Multiple levels of irony attend the current circumstance of the eight Enamorados, as there is a constant discrepancy, it seems, between both intent and outcome as well as perception and reality when it come to the group and its highly controversial leader.
Edin Alex Enamorado holds himself out as a do-gooder, justice crusader, upholder of civil rights and protector of Hispanics, immigrants and the impoverished. His followers seek to emulate him and follow in what they consider to be his enlightened and benevolent path. The San Bernardino County Sheriff’s Department and now the county district attorney’s office, however, maintain that the Enamorados ratchet their guardianship of the indigent up into assaults upon the innocent, using spurious justifications in doing so.
Edin Enamorado and his namesake zealots maintain that they are surrounded by cruel and inhumane racists who are exploiting their Latino sisters and brothers and that in the face of such incivility they are engaged in a mission of righteousness by striking down upon those who are victimizing the oppressed. According to the district attorney’s office, the Enamorados have themselves crossed the line into intolerance by physically assailing individuals who have not at once adhered to their conception of what the social order should be and, on other occasion, on the basis of ethnicity, such that they are engaging in racism and bigotry.

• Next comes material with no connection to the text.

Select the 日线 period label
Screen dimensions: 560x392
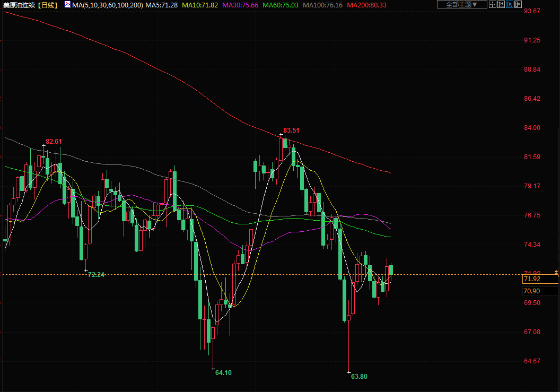48,5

While Edin Enamorado and the Enamorados assert they are free speech advocates who test the boundaries of expression to protect the civil liberties that form the basis of our Constitutional rights, others say they often overwhelm those who enunciate a philosophy that differs from their own with obloquy and sometimes with brutal force.
A primary constituency of the downtrodden that Edin Enamorado and his cohorts have taken up the cause for are immigrants, both illegal and legal. A manifestation of illegal immigrant culture is street or sidewalk vending, as many new arrivals do not have the skill or training to function within other sectors of the U.S. Economy. It is known that Edin Enamorado, sometimes accompanied by others, sometimes on his own, has over the last couple of years advocated on behalf of sidewalk/street vendors in Los Angeles, Pomona, Upland, Fontana, Riverside, Santa Ana, Long Beach, San Diego, Santa Barbara, Woodland Hills, Huntington Park, San Bernardino and Moorpark. Those efforts go, quite often, beyond mere advocacy and include providing what Edin Enamorado refers to as “security,” in which he or other Enamorados act as bodyguards, warding off anyone – including racist citizens, municipal or county code enforcement officers, police or other officials – who might hassle, interfere with the vendors or prevent them from operating. Enamorado will take down their phone number so he can monitor how they are doing, provide them with his phone number so he can be rallied to assist them when they need help warding off the racists who bedevil street vendors and he will provide them with chemical agents such as mace or bear spray for the vendors to use if he and his crew cannot arrive on time to deal with some untoward situation.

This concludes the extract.